Tuesday, September 8, 2009

Who's Appalled at Those Appalled


I am appalled that the mainstream media has treated these paranoid aberrations as anything but paranoid aberrations.

President Obama gave a speech to school age children. Before he even gave the speech, the religious right, the ultra-conservative, the wingnuts of the world, mostly Republicans were appalled.

The President's address to kids actually was a pep talk.
The president charged students to find what they're good at and stick with it. He also encouraged every student to understand that they each have something to offer their nation. The president also said that support from parents and teachers won't matter if the kids don't take responsibility for their own success.

The speech didn't include any references to controversial issues, such as health care reform, although one student did ask the president why we don't have universal health care.

All the controversy over the address initially stemmed from a line where President Obama encouraged the students to "help the president." The White House revised that line before he spoke.

So why were Republicans appalled?

Did any Republican remember that Republican Presidents Theodore Roosevelt and George H.W. Bush both addressed school kids during their terms in office.

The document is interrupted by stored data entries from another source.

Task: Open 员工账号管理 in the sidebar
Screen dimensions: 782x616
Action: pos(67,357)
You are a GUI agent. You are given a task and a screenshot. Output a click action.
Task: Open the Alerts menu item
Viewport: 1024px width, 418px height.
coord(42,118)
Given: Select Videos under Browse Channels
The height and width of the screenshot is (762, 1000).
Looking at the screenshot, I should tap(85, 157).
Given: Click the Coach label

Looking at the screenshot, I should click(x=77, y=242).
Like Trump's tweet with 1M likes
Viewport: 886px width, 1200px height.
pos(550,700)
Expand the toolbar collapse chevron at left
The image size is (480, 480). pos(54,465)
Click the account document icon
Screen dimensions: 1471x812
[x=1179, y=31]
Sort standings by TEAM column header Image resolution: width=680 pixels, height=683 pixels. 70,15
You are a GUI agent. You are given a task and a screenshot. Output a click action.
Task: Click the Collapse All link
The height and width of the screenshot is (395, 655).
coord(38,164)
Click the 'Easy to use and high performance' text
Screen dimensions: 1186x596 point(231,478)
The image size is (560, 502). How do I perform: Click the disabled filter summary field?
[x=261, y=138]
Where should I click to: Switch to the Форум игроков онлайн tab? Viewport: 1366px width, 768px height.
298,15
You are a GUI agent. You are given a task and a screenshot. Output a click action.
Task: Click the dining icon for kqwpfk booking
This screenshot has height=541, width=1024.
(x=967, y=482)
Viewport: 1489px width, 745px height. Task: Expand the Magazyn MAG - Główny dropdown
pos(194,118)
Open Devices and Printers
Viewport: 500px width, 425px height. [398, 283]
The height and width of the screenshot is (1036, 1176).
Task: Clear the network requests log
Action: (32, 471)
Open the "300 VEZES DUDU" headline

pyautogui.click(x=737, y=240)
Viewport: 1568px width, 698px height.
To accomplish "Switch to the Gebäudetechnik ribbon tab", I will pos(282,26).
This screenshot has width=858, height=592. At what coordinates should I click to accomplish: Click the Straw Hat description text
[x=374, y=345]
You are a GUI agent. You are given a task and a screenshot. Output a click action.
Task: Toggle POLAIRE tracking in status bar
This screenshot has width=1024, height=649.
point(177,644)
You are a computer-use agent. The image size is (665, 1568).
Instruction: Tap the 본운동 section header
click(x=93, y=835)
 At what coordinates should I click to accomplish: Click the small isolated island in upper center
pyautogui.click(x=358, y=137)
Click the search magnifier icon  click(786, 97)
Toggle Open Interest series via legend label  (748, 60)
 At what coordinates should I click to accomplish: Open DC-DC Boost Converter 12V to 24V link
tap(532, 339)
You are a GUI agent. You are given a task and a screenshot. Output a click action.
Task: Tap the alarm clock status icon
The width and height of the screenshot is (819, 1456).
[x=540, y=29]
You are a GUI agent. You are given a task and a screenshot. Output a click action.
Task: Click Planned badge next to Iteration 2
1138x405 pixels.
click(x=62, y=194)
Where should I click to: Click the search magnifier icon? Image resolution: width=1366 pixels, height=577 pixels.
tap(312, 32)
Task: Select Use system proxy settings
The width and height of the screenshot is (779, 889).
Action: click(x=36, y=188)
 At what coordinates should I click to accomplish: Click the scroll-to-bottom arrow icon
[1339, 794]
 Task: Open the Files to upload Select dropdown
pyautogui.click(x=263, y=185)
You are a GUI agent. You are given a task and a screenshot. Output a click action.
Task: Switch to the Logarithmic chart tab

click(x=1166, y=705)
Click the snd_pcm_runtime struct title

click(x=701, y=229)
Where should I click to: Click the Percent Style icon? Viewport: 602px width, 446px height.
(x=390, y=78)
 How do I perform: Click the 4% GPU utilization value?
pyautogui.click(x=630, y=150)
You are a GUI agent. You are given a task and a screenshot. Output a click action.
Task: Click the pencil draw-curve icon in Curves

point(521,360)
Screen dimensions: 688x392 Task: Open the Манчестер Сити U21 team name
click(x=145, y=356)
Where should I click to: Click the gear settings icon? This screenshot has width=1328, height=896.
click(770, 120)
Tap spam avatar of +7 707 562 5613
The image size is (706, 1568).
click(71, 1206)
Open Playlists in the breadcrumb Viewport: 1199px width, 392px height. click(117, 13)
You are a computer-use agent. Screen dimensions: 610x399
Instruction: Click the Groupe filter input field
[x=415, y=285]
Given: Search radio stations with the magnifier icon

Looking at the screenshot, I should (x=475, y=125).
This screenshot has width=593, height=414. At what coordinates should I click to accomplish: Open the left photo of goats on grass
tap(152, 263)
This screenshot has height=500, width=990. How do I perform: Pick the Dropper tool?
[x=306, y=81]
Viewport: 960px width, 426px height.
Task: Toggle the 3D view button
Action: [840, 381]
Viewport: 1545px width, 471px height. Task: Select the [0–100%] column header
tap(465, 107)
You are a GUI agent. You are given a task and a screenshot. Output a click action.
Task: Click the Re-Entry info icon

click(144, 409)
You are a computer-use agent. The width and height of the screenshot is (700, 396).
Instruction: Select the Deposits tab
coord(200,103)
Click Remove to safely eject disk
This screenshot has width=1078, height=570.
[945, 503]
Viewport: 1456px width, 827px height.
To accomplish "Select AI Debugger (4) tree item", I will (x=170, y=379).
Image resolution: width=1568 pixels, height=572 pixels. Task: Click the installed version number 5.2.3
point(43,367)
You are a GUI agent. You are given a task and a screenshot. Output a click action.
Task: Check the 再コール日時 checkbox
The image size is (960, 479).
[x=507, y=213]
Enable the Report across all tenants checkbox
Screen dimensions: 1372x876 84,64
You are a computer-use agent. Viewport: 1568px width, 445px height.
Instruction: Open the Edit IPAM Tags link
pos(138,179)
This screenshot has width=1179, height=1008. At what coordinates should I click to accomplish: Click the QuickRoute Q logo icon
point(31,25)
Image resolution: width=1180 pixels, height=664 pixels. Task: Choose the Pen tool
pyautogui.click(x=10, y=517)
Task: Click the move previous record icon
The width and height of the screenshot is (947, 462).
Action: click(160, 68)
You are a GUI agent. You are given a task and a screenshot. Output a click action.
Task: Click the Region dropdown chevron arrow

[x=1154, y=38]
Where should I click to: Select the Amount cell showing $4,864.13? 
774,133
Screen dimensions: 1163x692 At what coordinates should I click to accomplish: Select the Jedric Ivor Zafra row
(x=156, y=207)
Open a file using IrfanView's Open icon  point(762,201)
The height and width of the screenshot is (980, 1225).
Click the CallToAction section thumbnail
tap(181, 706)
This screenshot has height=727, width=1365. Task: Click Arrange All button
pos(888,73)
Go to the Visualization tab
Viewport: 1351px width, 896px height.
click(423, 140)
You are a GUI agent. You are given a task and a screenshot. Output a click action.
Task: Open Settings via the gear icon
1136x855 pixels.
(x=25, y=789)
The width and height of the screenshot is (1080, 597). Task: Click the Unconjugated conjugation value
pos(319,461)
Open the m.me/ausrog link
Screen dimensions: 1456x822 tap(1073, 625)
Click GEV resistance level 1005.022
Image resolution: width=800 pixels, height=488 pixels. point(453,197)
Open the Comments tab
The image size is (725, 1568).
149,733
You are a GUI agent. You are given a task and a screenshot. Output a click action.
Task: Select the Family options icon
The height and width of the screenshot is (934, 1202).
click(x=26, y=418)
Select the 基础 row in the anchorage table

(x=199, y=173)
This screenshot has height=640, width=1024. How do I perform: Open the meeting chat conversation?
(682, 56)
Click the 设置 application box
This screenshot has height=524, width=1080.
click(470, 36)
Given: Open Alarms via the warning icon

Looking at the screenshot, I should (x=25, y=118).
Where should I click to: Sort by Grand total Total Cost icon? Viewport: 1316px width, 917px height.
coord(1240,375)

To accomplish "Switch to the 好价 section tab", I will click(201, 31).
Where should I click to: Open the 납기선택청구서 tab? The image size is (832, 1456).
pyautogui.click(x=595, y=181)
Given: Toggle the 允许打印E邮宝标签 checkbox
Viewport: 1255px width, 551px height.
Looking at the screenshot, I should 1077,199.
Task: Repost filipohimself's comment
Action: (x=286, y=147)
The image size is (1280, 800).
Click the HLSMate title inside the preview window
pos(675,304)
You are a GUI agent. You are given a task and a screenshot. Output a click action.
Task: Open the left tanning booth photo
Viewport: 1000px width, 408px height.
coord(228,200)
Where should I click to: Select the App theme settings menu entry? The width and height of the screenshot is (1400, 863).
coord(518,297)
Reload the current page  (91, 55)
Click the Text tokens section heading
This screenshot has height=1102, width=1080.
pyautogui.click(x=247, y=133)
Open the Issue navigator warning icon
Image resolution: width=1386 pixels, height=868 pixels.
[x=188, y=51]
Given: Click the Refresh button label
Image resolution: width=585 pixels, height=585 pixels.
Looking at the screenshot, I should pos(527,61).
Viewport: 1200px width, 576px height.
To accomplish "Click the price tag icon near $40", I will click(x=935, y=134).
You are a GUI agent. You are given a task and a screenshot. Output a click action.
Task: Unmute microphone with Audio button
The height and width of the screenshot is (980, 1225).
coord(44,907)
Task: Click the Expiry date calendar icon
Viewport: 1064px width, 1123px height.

On April 15, 1907, Republican president Theodore Roosevelt issued a strong "Message to School Children" addressing the need for conservation and the importance of our environment. At the end of his message, President Roosevelt asked the youngest citizens to go out and help the president - by planting trees. Here's an excerpt:
We of an older generation can get along with what we have, though with growing hardship; but in your full manhood and womanhood you will want what nature once so bountifully supplied and man so thoughtlessly destroyed; and because of that want you will reproach us, not for what we have used, but for what we have wasted... Source: New York Times Archives - Roosevelt to Children
On October 1, 1991, on the eve of the 1992 campaign, President George HW Bush gave a speech at Alice Deal junior high school in DC. Bush specifically asked the students to "Let me know how you're doing. Write me a letter. I'm serious about this one. Write me a letter about ways you can help us achieve our goals." You can watch an excerpt by clicking here. And most famously, President George W. Bush was sitting in an elementary school classroom when he learned of the attacks on the World Trade Center.
Maybe they forgot that on November 14, 1988, President Ronald Reagan addressed the nation's schoolkids.
His address, including a 'Q & A', was pumped live, via CSPAN, into classrooms all around the country. Reagan grabbed this opportunity to push tax reform. Here's an excerpt:
Q. My name is Cameron Fitzhugh, and I'm from St. Agnes School in Alexandria, Virginia. I was wondering if you think that it's possible to decrease the national debt without raising the taxes of the public?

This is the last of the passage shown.